**Input material:**

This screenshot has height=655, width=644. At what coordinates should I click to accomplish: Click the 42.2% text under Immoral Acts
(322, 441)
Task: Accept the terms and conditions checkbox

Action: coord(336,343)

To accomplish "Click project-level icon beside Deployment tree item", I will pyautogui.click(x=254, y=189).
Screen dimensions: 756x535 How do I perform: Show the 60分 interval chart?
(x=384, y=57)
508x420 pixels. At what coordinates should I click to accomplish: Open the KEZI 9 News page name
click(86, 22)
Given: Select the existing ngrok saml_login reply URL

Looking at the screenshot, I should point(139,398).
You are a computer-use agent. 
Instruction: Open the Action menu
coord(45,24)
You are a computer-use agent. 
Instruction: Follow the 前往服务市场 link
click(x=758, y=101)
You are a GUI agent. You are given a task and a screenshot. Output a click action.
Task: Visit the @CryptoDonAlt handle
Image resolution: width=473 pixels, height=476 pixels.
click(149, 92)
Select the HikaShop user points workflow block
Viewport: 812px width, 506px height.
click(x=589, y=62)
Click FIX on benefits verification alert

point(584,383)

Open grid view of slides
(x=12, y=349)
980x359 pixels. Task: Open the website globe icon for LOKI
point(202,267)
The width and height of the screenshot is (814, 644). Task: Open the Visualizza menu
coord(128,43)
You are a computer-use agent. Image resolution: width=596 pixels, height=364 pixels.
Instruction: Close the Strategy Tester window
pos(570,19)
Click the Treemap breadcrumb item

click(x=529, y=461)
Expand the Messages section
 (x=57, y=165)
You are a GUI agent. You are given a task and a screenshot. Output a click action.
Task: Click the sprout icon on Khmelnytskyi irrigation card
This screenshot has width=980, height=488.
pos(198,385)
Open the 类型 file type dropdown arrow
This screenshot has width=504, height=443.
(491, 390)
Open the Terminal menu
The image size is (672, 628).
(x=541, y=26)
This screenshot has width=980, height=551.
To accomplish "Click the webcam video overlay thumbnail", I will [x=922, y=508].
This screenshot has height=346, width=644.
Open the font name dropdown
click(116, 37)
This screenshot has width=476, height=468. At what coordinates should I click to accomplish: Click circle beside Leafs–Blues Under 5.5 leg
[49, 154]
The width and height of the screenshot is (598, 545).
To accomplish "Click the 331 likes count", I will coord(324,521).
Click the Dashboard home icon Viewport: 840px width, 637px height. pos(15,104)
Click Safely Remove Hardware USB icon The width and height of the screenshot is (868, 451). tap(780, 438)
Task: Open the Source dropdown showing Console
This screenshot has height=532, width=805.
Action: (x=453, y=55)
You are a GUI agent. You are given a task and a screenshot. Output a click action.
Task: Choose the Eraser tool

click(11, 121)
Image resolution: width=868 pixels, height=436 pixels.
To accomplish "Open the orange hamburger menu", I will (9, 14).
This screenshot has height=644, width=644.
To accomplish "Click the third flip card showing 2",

**The task:** There is one span to return: the line holding "Task: Choose the Eraser tool" and every line after it through the end of the listing above; please give it exactly and add nothing.

**Expected output:**
Task: Choose the Eraser tool

click(11, 121)
Image resolution: width=868 pixels, height=436 pixels.
To accomplish "Open the orange hamburger menu", I will (9, 14).
This screenshot has height=644, width=644.
To accomplish "Click the third flip card showing 2",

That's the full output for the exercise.